Sunday, March 6, 2011

Economic vertigo: $2B as small potatoes

S'morning's reading makes me dizzy.

First, was looking at a column by SF Chronicle business editor Andrew Ross (embargoed now; available here Tuesday) about the lack of perp walks in the financial crisis recovery. He quotes heavily from the indignation of "Inside Job" filmmaker Charlie Ferguson, interviewed at the Commonwealth Club, which, he notes, has posted over an hour of Ferguson's entertaining talk on YouTube here. There's also a bit from the club's separate appearance by Phil Angelides regarding the Financial Crisis Inquiry Commission report (seriously well-written good reading, by the way), and how everybody asks him why top executives aren't in prison. "Prosecutors need to do their job," Angelides says. Well, yes.

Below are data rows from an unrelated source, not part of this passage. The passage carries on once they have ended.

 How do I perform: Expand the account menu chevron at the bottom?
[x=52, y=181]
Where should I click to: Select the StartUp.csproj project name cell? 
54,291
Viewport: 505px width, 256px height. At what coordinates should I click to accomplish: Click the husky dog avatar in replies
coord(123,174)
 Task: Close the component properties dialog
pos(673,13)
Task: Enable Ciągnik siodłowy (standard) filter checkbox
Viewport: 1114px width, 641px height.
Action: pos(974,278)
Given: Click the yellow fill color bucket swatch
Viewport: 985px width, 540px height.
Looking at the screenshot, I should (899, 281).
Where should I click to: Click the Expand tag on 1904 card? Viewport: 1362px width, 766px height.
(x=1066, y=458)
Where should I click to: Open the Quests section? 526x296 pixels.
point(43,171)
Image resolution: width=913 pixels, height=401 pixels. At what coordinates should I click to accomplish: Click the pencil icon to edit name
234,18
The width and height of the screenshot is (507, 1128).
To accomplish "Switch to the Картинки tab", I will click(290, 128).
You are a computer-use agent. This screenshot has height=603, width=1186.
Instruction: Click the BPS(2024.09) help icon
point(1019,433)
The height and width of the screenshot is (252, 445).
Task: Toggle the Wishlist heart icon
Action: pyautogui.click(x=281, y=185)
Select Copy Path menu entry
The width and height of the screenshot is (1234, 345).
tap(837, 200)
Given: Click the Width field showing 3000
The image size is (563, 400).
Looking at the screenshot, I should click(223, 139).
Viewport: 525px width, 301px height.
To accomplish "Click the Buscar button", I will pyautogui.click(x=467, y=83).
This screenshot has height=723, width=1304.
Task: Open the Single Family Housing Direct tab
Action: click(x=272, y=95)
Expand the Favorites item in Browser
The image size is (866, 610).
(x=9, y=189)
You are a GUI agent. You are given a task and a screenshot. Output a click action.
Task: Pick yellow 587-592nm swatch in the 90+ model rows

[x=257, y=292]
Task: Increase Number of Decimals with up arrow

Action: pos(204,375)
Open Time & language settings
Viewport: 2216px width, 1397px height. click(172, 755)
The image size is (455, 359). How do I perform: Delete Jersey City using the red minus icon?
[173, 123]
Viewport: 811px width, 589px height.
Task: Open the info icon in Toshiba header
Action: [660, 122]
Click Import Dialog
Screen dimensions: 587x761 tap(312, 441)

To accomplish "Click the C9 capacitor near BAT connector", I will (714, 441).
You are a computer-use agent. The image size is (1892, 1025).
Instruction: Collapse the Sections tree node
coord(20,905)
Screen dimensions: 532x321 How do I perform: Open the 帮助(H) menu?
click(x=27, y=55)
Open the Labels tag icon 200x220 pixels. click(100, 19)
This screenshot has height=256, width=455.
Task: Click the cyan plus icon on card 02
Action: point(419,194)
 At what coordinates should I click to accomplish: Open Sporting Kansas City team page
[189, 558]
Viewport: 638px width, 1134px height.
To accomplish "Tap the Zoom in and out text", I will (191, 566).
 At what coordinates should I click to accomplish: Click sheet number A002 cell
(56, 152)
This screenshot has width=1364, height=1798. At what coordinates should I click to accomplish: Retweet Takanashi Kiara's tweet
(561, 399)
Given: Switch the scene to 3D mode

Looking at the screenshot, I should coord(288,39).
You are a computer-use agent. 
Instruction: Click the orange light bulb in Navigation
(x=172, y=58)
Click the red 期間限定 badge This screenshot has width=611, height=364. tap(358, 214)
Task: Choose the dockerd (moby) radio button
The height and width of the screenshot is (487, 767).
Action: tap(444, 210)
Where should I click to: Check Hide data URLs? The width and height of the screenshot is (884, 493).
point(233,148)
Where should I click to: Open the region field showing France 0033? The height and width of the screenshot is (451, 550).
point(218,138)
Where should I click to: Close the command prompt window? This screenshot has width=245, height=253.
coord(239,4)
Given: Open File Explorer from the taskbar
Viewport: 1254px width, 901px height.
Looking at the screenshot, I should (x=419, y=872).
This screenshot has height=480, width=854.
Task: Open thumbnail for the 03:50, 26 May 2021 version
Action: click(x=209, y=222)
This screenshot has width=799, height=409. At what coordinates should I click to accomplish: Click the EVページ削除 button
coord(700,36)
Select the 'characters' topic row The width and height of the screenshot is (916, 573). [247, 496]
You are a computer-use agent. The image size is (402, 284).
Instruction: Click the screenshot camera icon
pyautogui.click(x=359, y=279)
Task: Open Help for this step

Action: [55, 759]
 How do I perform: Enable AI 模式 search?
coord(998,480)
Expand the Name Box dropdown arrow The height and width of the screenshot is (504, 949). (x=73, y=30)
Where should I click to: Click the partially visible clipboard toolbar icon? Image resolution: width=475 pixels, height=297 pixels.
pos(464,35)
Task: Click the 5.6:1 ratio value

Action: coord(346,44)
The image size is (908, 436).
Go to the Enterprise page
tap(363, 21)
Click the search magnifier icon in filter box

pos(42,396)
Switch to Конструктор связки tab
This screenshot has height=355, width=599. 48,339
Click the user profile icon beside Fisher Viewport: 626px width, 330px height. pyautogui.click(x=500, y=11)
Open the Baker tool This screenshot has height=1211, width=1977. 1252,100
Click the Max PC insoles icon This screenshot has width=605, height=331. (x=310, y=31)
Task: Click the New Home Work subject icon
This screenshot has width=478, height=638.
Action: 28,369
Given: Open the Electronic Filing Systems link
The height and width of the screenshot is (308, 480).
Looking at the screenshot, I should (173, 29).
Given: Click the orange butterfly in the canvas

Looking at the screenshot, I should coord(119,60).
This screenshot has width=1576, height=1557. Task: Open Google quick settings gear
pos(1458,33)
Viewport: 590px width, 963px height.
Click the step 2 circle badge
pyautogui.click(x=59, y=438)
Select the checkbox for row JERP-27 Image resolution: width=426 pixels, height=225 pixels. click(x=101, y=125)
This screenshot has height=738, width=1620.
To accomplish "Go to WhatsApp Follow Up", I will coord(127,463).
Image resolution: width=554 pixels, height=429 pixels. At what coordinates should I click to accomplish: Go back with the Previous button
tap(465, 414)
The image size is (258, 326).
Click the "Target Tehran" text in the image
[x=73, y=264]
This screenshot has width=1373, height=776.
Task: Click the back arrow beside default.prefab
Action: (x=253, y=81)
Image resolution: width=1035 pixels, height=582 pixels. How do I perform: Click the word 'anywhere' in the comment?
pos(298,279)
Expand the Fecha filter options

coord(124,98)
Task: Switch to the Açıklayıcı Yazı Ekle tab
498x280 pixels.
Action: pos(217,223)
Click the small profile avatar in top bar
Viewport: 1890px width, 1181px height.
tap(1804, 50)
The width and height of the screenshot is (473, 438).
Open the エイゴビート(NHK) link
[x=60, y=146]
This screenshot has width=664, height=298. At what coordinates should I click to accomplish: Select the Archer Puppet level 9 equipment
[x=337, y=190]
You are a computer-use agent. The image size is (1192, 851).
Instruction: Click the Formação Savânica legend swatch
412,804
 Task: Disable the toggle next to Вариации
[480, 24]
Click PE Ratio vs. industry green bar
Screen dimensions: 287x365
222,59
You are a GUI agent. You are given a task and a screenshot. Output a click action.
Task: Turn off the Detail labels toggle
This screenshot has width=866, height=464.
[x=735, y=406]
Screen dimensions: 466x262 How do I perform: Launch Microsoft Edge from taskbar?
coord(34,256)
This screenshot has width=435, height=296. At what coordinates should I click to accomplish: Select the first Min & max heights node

Then I got to the HUD Inspector General's semiannual report. It claims many accumulated successes in the millions of dollars, but crows most happily about its prosecution of executives at one middling mortgage company:
"Lee Farkas, a former chairman of Taylor, Bean & Whitaker Mortgage Corporation (TBW), an FHA-approved direct endorsement lender and Government National Mortgage Association (Ginnie Mae) issuer, was arrested after his indictment in U.S. District Court, Ocala, FL, for allegedly committing conspiracy and bank, wire, and securities fraud. Farkas and others were indicted for allegedly selling phony or previously pledged loans to investors in the secondary mortgage market and causing TBW to submit false statements to HUD and Ginnie Mae. HUD and these programs experienced almost $2 billion in losses."
The weirdness being that Farkas & Co., having cost us two billion dollars, are nowhere near the level Ferguson and Angelides are discussing.

[P.S. Sad bit, midway through the Ferguson interview: he says Obama Administration people, including some he knew personally, wouldn't talk to him for the film, not even off the record. Also, listening further, it's clearer that Ferguson, speaking the day before Angelides, was challenging Angelides to say more definitely that somebody ought to be under arrest.]